Spanish tax reform undermines real estate market – EPRA
Brussels, May 08, 2012 – The Spanish government’s introduction of new legislation to restrict interest deductions for taxation purposes could further reduce the flow of international capital into domestic commercial property, exactly at a time when the depressed local market is an important factor weighing on Spain’s recession-hit economy, the European Public Real Estate Association (EPRA) said.
EPRA Finance Director Gareth Lewis said: “Three years ago Spain missed the opportunity to introduce a ‘best-in-class’ REIT regime for its listed property companies in line with other major European economies such as France and the UK. REITs are effective at attracting long-term capital into commercial and residential real estate and provide a steady and reliable source of revenue for governments from withholding taxes on dividends, as well as significant once-off tax windfalls from conversion charges levied when firms adopt the REIT structure. With this latest tax move we are concerned that Spain is moving even further away from an efficient and attractive real estate market for investors at a point when the economy needs it most.”

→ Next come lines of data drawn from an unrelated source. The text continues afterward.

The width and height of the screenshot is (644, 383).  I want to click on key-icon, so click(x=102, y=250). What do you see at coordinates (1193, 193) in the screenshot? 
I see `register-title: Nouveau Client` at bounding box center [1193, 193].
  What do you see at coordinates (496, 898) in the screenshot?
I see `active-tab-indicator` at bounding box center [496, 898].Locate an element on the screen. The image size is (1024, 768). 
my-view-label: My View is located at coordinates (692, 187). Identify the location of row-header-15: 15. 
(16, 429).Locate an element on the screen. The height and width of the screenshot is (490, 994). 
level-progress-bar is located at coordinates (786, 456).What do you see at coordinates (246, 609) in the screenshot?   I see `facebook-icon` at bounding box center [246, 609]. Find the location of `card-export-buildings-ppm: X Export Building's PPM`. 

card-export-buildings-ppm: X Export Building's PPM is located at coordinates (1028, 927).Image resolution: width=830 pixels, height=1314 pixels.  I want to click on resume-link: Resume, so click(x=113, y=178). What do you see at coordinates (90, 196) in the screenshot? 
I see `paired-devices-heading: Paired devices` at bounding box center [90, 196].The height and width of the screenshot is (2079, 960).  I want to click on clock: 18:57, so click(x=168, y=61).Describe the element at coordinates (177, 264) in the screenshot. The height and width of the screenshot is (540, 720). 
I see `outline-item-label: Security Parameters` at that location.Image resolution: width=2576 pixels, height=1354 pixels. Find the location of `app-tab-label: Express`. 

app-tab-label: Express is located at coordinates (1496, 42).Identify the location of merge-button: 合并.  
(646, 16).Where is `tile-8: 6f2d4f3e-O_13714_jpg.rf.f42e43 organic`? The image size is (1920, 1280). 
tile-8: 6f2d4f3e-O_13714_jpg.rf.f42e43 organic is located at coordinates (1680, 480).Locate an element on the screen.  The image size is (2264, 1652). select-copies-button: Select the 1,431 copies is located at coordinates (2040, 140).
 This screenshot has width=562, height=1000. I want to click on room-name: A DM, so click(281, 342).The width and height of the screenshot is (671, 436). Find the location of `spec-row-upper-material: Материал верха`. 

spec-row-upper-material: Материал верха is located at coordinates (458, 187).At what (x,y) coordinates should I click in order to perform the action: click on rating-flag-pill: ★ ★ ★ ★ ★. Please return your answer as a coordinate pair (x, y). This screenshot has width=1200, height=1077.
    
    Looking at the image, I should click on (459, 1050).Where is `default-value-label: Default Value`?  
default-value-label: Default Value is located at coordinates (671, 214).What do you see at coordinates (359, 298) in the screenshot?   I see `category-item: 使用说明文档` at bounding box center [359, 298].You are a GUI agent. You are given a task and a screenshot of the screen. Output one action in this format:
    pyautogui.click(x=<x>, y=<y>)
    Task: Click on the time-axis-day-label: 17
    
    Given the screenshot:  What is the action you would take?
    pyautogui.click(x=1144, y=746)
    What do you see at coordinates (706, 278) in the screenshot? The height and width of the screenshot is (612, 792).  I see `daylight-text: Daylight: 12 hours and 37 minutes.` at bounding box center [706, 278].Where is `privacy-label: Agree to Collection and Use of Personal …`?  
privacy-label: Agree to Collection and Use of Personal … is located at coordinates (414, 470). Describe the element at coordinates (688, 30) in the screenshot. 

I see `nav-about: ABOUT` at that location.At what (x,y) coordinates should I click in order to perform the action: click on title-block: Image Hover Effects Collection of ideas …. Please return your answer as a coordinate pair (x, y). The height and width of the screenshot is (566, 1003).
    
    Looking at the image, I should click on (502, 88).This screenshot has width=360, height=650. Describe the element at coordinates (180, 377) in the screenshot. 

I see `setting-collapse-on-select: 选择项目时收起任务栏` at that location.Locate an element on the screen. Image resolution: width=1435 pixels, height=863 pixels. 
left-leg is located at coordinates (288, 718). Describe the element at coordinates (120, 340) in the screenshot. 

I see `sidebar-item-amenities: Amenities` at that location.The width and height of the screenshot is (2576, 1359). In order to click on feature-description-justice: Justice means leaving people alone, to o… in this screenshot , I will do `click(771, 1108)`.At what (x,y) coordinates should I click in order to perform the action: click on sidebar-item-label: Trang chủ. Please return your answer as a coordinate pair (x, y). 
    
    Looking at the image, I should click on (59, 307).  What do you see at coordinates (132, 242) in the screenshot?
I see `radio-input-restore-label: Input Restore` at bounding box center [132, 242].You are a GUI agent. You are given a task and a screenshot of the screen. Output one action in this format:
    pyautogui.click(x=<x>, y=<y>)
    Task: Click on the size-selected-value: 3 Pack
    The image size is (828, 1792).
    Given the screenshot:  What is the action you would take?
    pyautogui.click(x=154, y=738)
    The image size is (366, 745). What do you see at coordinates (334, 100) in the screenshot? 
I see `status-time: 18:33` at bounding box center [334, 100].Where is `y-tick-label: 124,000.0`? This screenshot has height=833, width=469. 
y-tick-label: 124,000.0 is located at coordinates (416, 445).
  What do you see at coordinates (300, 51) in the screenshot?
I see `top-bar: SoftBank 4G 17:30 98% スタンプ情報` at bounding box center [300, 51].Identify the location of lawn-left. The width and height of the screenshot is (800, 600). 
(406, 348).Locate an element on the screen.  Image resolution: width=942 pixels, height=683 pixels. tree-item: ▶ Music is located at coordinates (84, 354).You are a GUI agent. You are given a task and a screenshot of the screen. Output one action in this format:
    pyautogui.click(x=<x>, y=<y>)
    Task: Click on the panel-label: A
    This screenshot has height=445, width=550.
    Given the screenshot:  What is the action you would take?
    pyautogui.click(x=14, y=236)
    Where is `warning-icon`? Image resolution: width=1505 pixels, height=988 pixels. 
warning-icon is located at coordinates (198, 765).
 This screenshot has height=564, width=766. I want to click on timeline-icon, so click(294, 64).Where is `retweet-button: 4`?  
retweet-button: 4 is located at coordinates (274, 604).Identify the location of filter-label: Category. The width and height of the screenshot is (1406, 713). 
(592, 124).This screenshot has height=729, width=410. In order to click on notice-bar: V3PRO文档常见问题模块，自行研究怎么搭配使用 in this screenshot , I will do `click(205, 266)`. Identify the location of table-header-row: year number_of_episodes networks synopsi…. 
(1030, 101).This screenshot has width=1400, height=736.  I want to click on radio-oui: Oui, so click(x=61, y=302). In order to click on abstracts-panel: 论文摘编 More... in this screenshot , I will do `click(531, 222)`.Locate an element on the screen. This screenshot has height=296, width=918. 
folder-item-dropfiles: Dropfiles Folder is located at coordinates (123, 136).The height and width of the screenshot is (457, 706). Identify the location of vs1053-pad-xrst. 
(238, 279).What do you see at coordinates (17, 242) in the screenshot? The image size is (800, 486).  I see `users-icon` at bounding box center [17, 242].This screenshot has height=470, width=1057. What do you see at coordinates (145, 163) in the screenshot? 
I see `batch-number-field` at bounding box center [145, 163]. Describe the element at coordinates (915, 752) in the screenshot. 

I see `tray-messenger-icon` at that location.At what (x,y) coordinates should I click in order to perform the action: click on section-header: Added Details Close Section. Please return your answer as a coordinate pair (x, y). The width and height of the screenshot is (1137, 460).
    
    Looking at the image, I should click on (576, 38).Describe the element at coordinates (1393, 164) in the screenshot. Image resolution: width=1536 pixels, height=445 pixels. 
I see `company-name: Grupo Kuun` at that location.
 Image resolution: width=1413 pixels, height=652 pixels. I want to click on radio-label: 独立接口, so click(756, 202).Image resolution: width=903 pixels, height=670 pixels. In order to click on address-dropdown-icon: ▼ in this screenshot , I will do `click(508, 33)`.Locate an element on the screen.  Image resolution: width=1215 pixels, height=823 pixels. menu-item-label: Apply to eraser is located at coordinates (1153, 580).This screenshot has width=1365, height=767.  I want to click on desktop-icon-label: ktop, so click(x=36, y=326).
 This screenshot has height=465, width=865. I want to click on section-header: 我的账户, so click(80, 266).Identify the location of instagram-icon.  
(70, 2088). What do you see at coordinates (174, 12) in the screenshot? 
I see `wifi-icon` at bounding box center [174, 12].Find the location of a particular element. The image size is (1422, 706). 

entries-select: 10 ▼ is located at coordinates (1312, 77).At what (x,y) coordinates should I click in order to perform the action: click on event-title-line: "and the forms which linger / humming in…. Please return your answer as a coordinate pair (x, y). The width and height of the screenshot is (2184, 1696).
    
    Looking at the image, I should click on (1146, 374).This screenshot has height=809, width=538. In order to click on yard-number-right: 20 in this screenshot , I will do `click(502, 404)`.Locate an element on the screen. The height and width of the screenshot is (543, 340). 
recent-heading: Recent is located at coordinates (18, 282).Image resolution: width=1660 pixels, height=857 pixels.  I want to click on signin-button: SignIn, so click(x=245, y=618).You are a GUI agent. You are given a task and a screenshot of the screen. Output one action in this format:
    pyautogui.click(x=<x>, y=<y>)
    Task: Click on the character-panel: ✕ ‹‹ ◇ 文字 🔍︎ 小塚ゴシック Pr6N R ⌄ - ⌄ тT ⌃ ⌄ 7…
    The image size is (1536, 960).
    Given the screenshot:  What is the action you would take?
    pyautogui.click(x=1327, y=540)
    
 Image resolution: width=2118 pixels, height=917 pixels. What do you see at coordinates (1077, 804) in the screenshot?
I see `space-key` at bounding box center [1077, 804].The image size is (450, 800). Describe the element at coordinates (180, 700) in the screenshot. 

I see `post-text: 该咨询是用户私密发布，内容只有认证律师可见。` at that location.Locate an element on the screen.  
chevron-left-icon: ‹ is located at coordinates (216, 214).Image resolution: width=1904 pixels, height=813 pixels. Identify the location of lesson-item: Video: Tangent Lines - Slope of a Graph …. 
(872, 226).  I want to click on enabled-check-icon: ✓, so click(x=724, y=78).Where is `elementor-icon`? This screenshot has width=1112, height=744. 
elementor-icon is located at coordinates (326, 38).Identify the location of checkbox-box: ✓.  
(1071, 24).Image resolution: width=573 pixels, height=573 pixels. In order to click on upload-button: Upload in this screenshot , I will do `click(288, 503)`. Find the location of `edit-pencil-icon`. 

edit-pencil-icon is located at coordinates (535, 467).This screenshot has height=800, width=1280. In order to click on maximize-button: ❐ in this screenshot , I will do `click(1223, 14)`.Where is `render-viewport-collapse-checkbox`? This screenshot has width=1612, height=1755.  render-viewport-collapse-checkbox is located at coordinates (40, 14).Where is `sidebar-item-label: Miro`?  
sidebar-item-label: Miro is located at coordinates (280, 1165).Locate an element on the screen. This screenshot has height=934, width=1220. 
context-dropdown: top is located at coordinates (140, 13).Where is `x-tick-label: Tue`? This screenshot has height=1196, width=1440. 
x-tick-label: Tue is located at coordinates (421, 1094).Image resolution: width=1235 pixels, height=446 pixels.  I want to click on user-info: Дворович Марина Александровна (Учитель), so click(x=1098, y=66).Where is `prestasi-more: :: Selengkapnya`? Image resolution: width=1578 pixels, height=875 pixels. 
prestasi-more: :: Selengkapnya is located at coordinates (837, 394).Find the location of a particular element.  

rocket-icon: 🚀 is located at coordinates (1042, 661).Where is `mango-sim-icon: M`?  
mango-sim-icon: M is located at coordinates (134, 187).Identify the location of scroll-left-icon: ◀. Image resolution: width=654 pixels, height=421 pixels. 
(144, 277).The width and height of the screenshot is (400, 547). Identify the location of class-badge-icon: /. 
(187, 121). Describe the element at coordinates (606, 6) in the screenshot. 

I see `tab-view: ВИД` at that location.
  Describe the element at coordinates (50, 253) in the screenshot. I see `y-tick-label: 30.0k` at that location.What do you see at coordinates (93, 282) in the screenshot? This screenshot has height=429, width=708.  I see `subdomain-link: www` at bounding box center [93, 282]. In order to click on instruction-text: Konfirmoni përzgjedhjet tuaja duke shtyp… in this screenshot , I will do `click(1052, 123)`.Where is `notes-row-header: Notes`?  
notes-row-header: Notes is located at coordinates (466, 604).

The Spanish government introduced the new legislation to replace the existing ‘thin-cap’ rules covering tax deductions for interest, as part of Madrid’s policy to achieve broader deficit reduction targets. The move is a reaction against a general erosion of the taxable bases of Spanish companies through debt transactions with related companies. In this sense, the new provisions follow a general trend in Europe to cut abusive financial schemes through objective limitations of the tax deduction of financial expenses.
Spain introduced a new regime for property investment (SOCIMI) in 2009, but EPRA criticised the structure at the time and said the legislation did not justify having a REIT label attached to it, as it departed too far from the standard European model. The SOCIMI regime implemented an 18% flat rate for qualifying net income, payable by the property entity itself, rather than external investors through dividends.
EPRA Chief Executive Philip Charls said: “The reason REITs have been so successful in more mature property markets such as the US, France, and the UK, is down to their ability to access a global pool of investment that comes from being part of a widely understood, transparent and well managed corporate model. If Spain wishes to be successful in the fiercely competitive market for attracting international capital into the vitally important real estate sector, then the government needs to understand how other countries have achieved this goal with a dynamic and efficient REIT structure.”
-- Note to editors --
The European Public Real Estate Association – is the voice of the publicly traded European real estate sector. With more than 200 active members, EPRA represents over EUR 250 billion of real estate assets and 90% of the market capitalisation of the FTSE EPRA/NAREIT Europe Index. Through the provision of better information to investors, improvement of the general operating environment, encouragement of best practices and the cohesion and strengthening of the industry, EPRA works to encourage greater investment in listed real estate companies in Europe.